Noël. Comprenez le plus gros coup marketing de tous les temps. Tableau le plus évident pour illustrer le conditionnement résigné de l’homme moderne, Noël est une juxtaposition de traditions païennes, chrétiennes et de propagande commerciale. Personne ou peu dans le monde n’est épargné par cet événement repris et transformé au gré des régimes faussement différents de l’histoire. Comme pour la Saint Valentin, la fête des mères et autres institutions, nous avons besoin que nous soit précisé à quel moment nous devons porter attention à notre prochain et nous réunir.

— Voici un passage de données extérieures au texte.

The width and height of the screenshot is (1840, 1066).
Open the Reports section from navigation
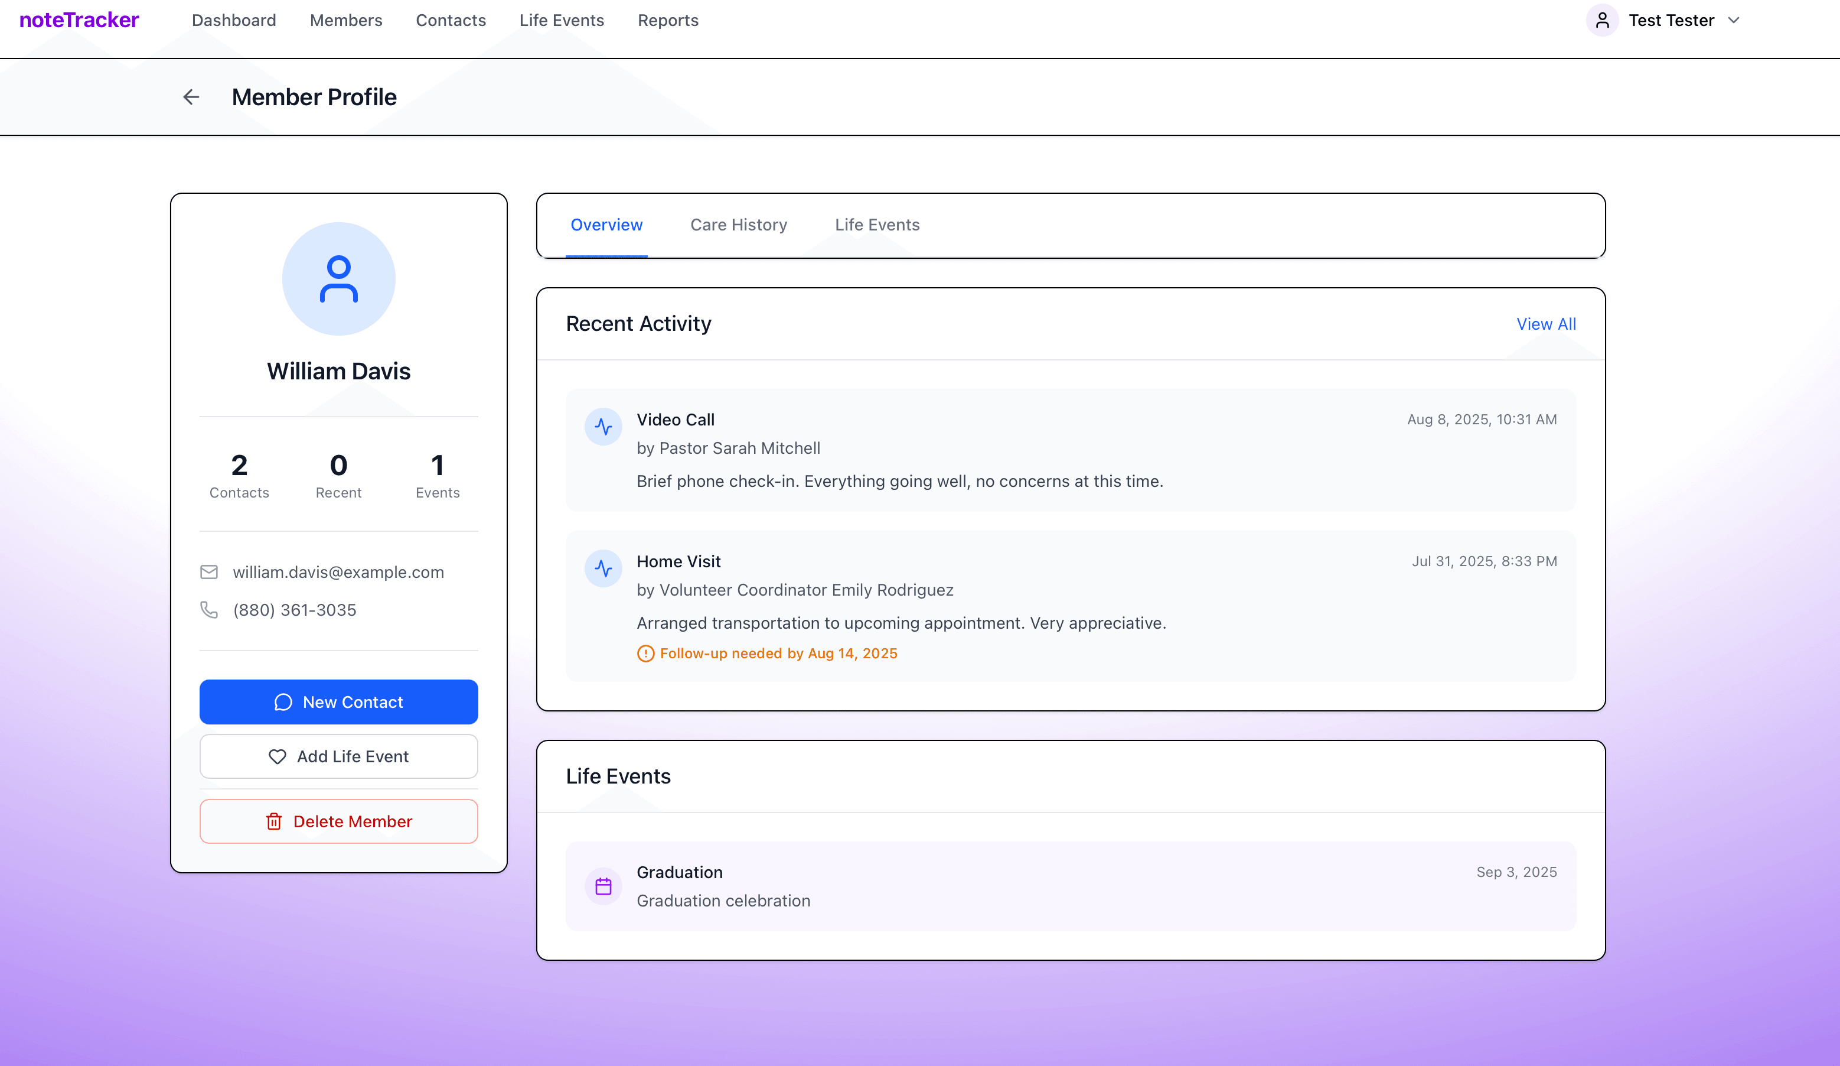click(x=667, y=20)
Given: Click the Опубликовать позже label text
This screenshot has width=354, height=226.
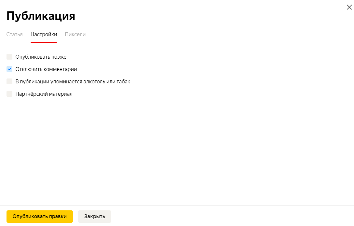Looking at the screenshot, I should click(x=41, y=57).
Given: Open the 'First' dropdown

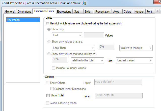Looking at the screenshot, I should click(x=67, y=35).
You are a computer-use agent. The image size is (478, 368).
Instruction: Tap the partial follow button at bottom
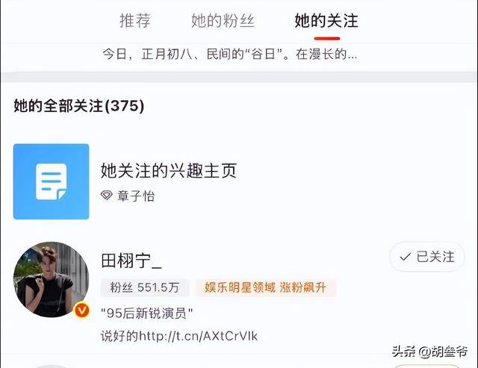(x=426, y=367)
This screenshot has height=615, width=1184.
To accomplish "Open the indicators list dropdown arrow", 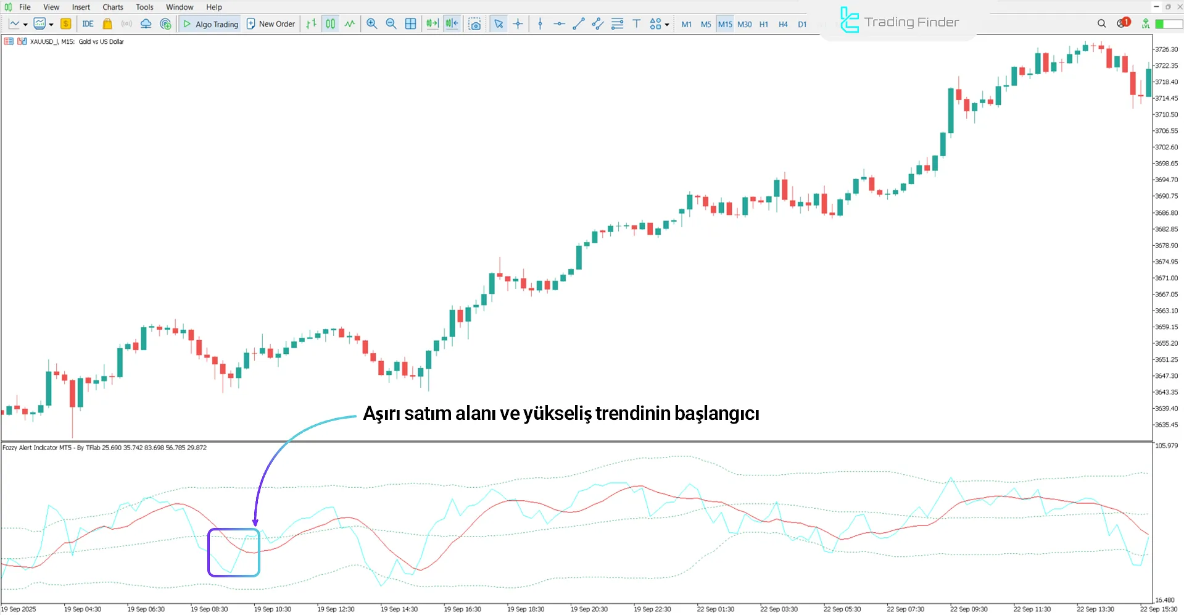I will pyautogui.click(x=51, y=24).
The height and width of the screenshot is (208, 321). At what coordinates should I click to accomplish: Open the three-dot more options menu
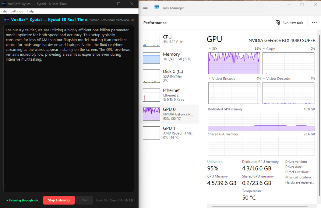(314, 23)
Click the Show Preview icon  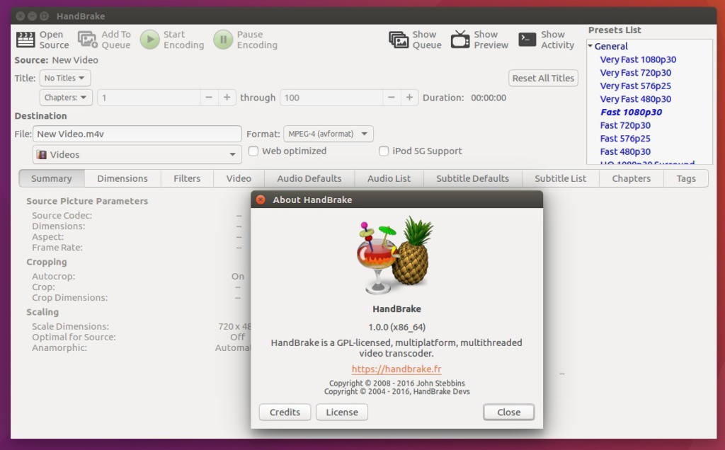point(461,40)
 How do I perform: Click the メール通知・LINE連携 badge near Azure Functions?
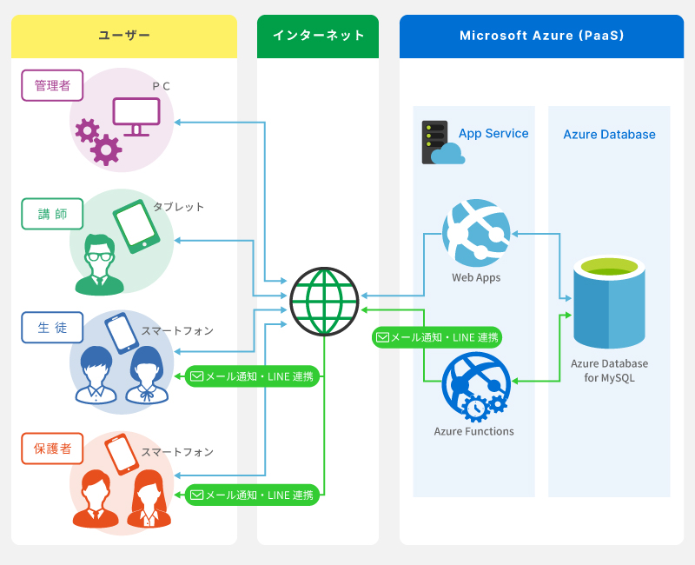pos(438,337)
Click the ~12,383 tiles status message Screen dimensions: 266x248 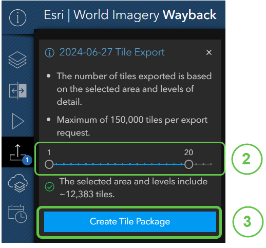tap(134, 188)
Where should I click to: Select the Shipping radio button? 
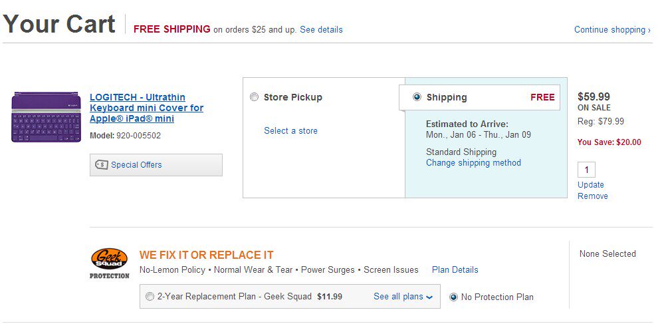click(417, 97)
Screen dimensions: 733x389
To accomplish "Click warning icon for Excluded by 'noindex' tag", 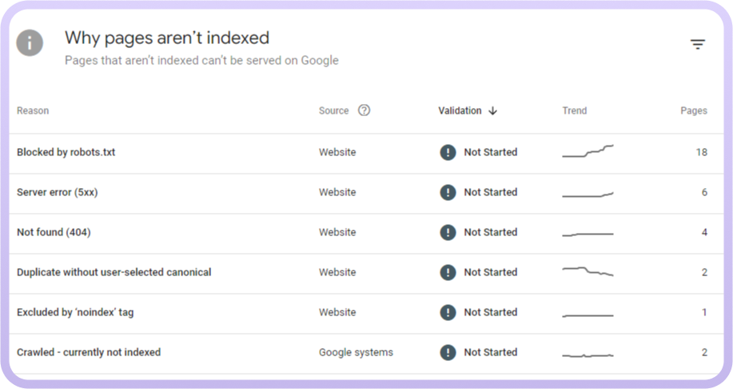I will click(x=448, y=312).
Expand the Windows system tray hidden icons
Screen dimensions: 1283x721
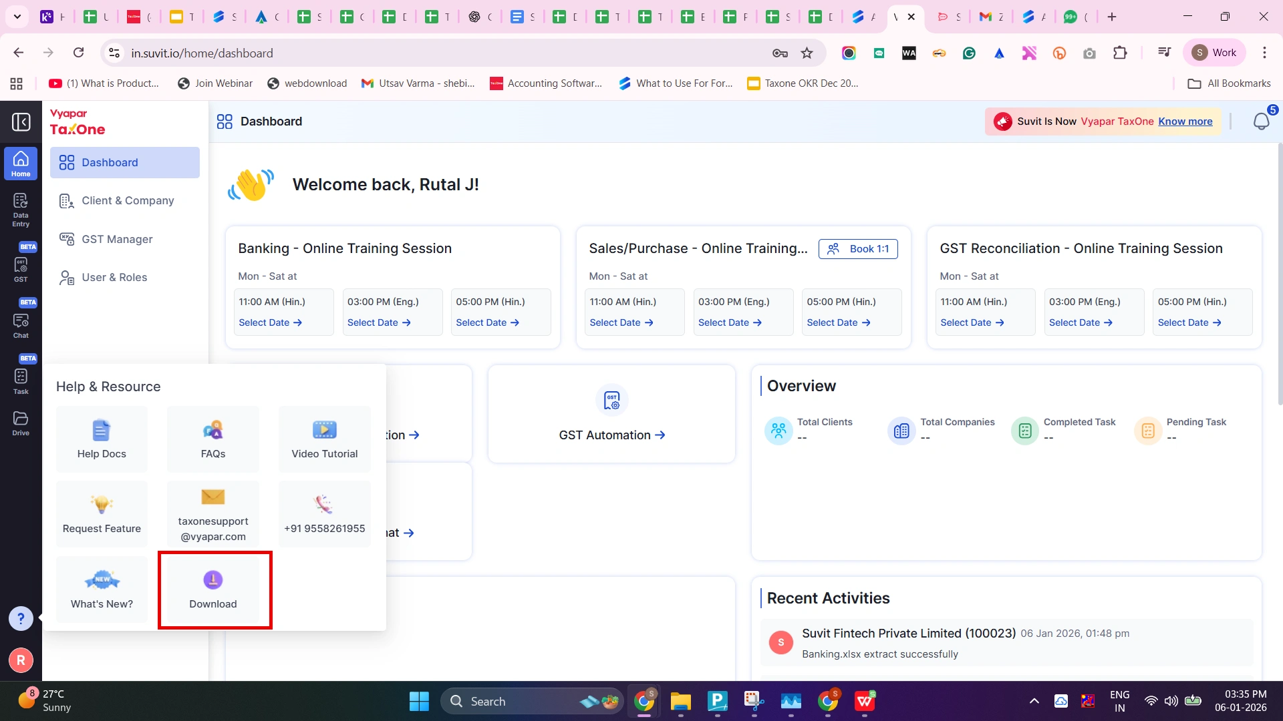pos(1034,701)
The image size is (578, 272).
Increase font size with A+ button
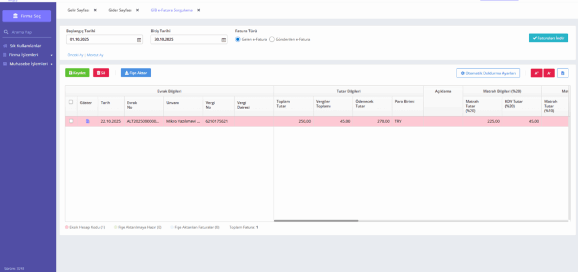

Le grand patron, j’ai nommé le Père Noël, ordonne à ses petits ouvriers lutins asservis au productivisme d’usiner les présents pour les chanceux enfants de la consommation. Magicien limité, le personnage a recours à un moyen de transport rapide dont le carburant est son unique source d'énergie. Libre de tout organisme de surveillance indépendant, il pénètre l’intimité de tous les foyers puis s’empiffre des mets de remerciements proposés par les familles chez qui il vient déposer les objets avidement désirés, source de bonheur suprême.
En pleine campagne pour les économies d’énergie, un pays entier est bardé de décorations toutes plus coûteuses les unes que les autres comme pour exorciser la crise économique en trame de fond.
Le coup de baguette magique suprême reste l’envoûtement d’une population qui en a pleinement conscience. Même le plus sage d'entre nous est acteurs de cette mascarades grotesque et nous sommes tous récalcitrants à la soi disant extrême prise de position du boycott.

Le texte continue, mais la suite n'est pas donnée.